**What is being asked**
Your reply must be one number: the count of lines in the data below that contain "Toggle".

**Record excerpts**
════════

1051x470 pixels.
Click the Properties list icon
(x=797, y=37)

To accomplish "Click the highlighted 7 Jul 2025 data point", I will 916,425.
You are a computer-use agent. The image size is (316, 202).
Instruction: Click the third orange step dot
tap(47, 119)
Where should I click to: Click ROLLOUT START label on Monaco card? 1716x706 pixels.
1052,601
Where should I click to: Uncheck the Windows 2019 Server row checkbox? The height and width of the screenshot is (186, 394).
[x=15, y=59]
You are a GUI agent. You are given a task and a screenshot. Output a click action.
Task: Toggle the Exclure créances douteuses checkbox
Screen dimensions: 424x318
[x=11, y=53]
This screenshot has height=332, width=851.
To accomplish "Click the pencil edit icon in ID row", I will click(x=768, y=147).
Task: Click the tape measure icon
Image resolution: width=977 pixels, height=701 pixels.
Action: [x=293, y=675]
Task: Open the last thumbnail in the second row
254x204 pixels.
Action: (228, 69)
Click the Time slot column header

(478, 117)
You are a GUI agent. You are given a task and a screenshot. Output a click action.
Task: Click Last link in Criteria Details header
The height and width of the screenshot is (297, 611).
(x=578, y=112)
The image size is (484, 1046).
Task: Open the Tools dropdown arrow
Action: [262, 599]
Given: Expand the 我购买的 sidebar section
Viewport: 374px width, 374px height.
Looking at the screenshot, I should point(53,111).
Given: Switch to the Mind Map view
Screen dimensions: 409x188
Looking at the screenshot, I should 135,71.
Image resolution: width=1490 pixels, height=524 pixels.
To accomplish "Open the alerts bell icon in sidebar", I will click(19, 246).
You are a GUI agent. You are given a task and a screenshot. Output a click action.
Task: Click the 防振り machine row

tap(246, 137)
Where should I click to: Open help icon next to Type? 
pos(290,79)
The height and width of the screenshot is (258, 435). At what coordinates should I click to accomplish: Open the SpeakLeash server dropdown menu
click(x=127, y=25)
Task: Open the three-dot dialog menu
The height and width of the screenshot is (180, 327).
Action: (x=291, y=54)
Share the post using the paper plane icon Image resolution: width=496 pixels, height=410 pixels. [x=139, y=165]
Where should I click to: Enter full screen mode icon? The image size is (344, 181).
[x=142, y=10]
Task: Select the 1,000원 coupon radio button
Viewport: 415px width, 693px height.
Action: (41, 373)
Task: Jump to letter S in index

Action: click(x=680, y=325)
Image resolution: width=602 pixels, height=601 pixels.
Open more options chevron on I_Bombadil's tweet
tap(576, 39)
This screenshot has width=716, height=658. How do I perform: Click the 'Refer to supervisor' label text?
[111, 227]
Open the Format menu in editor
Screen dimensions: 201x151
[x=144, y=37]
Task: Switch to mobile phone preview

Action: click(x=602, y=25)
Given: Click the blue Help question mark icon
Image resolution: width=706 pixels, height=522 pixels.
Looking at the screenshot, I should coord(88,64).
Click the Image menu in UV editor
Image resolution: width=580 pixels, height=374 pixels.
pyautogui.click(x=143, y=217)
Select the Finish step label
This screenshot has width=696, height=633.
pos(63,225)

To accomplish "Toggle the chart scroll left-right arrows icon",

════════

**Response to the task**
2